Award Winning Excellence
by George Lovell, Department Chair
As the new Chair of the Department of Political Science, it is a pleasure to report news from the department to our alumni and friends. This edition of the newsletter provides information about some important achievements, the arrival of two new members of our faculty, the launch of an innovative research center, and the latest winner of our Distinguished Alumni Award.
I am lucky to be taking the position of chair at a time when our department is thriving. One clear indication of our success is that members of our department won a remarkable number of major awards and national recognitions at recent meetings of the American Political Science Association and other social science organizations. Three books by our faculty won prestigious awards as the best book in their field: Prof. Christopher Adolph’s Bankers, Bureaucrats, and Central Bank Politics, a path-breaking study of how central bankers make policy choices;Prof. Margaret Levi and former graduate student John Ahlquist’s In The Interests of Others, a study of leadership and socially minded activism in organizations; and Prof. Chris Parker and Prof. Matt Barreto’s Change They Can’t Believe In, a study comparing today’s Tea Party movement to prior forms of conservative activism. Prof. John Mercer won a best article award for a study of emotion and strategy in the Korean War, and graduate student Milli Lake won a best fieldwork award for her research in the Democratic Republic of the Congo. Prof. Victor Menaldo won an award for being the best article reviewer for the top journal in his field. Two former graduate students who have gone on to successful careers as professors also won best article awards: Tracy Sulkin and Tamir Moustafa.

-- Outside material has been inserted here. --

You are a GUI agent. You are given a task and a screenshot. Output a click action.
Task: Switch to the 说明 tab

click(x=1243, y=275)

Other major awards recognized service across a long career. Professor Emeritus Margaret Levi won an award recognizing her large body of influential scholarship, Prof. James Caporaso and Adjunct Prof. Patricia Moy won lifetime achievement awards, and Prof. Peter May won an award for mentoring graduate students. In short, UW’s political science department cleaned up, winning more awards by far than any other political science department in the U.S. this year. Such recognition reflects the fact that our department produces outstanding and innovative research that has a broad impact beyond the UW. Many other faculty members have more recently published books and articles that will undoubtedly be competitive in next year’s awards.
The quality of our faculty and graduate student instructors also helps us to fulfill our central mission of teaching our undergraduates. We are lucky this year to be welcoming two new faculty members, Jeffrey Arnold and Megan Francis, who are profiled in a linked article. They are both innovative scholars studying fascinating topics, and will undoubtedly help to bring new energy to our program.

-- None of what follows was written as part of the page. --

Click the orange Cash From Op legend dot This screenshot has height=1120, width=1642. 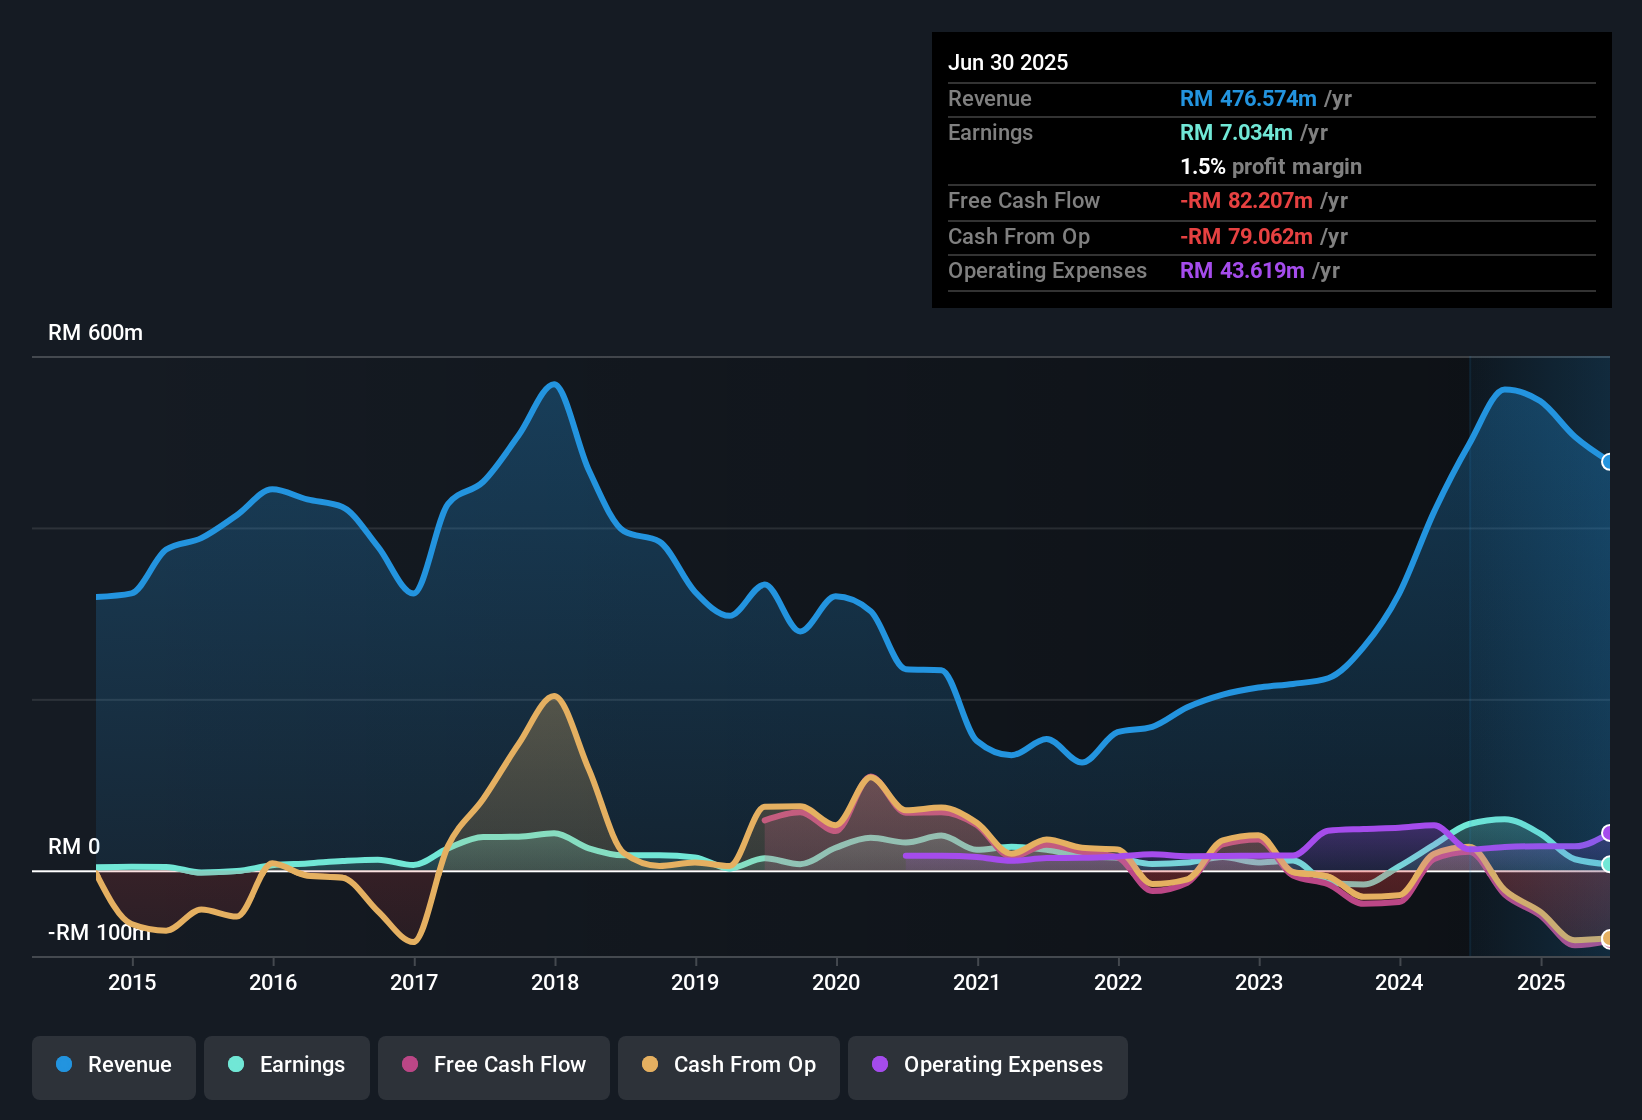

The most exciting new development in the department this year is the launch of the Center for Environmental Politics, led by Professor Aseem Prakash. As explained in a separate article, this innovative center immediately establishes our department as a leader in the study of environmental politics, and strengthens our ties to other units on campus by providing a forum for interdisciplinary learning and communication. This initiative would not have been possible without the generosity of a number of our alumni and friends. Dr. Gary Duck and Susan Duck provided funding for the Center’s colloquium series and Dr. Richard B. Wesley provided funding that made the Center possible, including support for a major conference on environmental politics this spring. Gary Duck earned his PhD in our department in 1973 while Susan was earning a degree in Social Work. The Ducks have also funded a new undergraduate fellowship for political science students. Dr. Wesley is a longtime friend and supporter of our department who has endowed several graduate fellowships and provided additional intellectual and financial contributions to our programs. Such support from alumni and friends is crucial for developing the initiatives that build our national reputation for research excellence, initiatives that provide valuable research opportunities for our undergraduates and networking for our graduate students.

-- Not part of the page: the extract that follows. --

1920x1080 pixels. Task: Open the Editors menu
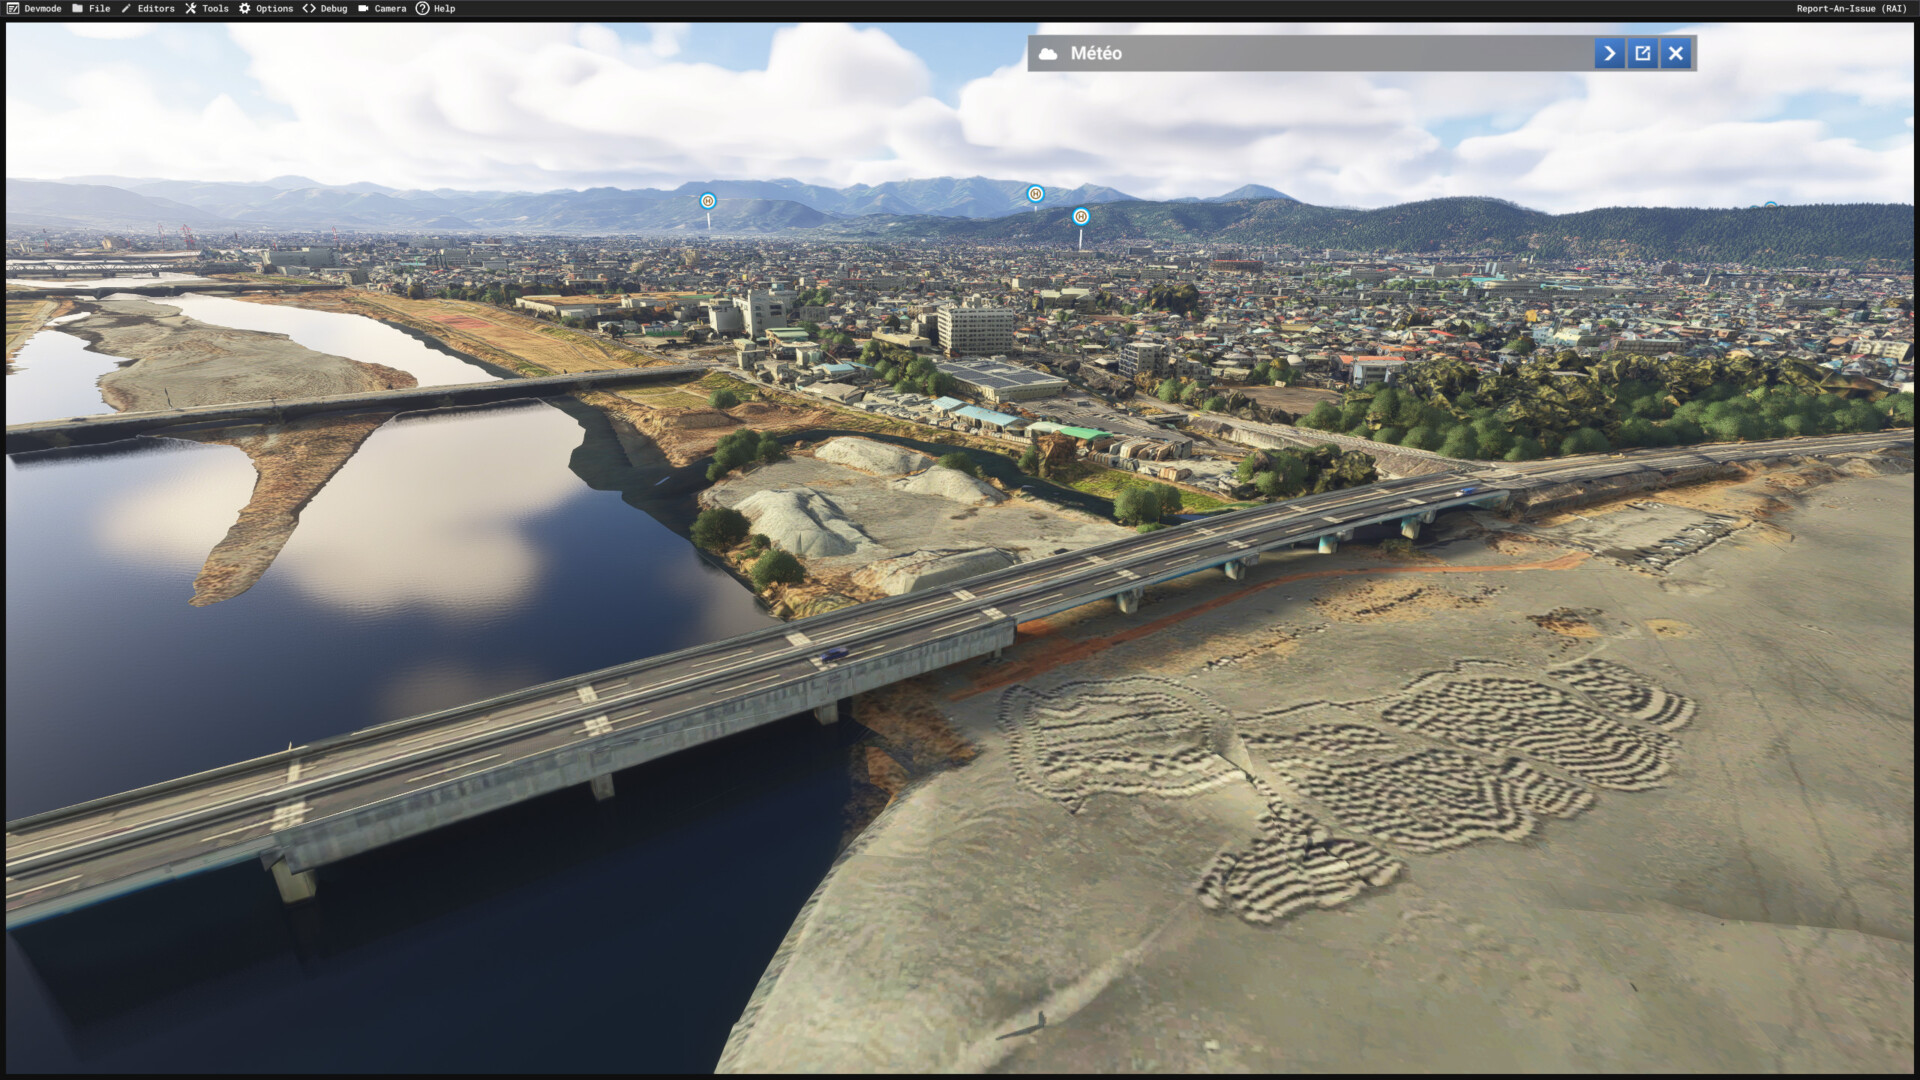click(155, 8)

My new role as chair gives me more opportunities to interact with our alumni. Reaching out to our alumni helps me to see the long-term impact of our undergraduate program and gives me new ideas about how to improve our efforts to prepare our students for life after UW.
I thank all our alumni and friends who remain in contact and keep us informed of their own accomplishments. Please send us updates using the link on the newsletter page.
I am honored to serve as chair of the department, and hope to build on our legacy and oversee many more positive developments in the years ahead. Our department news page provides frequent updates about the activity of our faculty and students, including links to many op-eds written by our faculty and coverage of faculty research in national news.
In closing, let me thank my predecessor as Chair, Professor Peter May, who provided outstanding service and deserves much credit for the accomplishments reported in the newsletter.
George Lovell is Professor and Chair of Political Science and the Harry Bridges Endowed Chair in Labor Studies. He has taught at UW since 2001.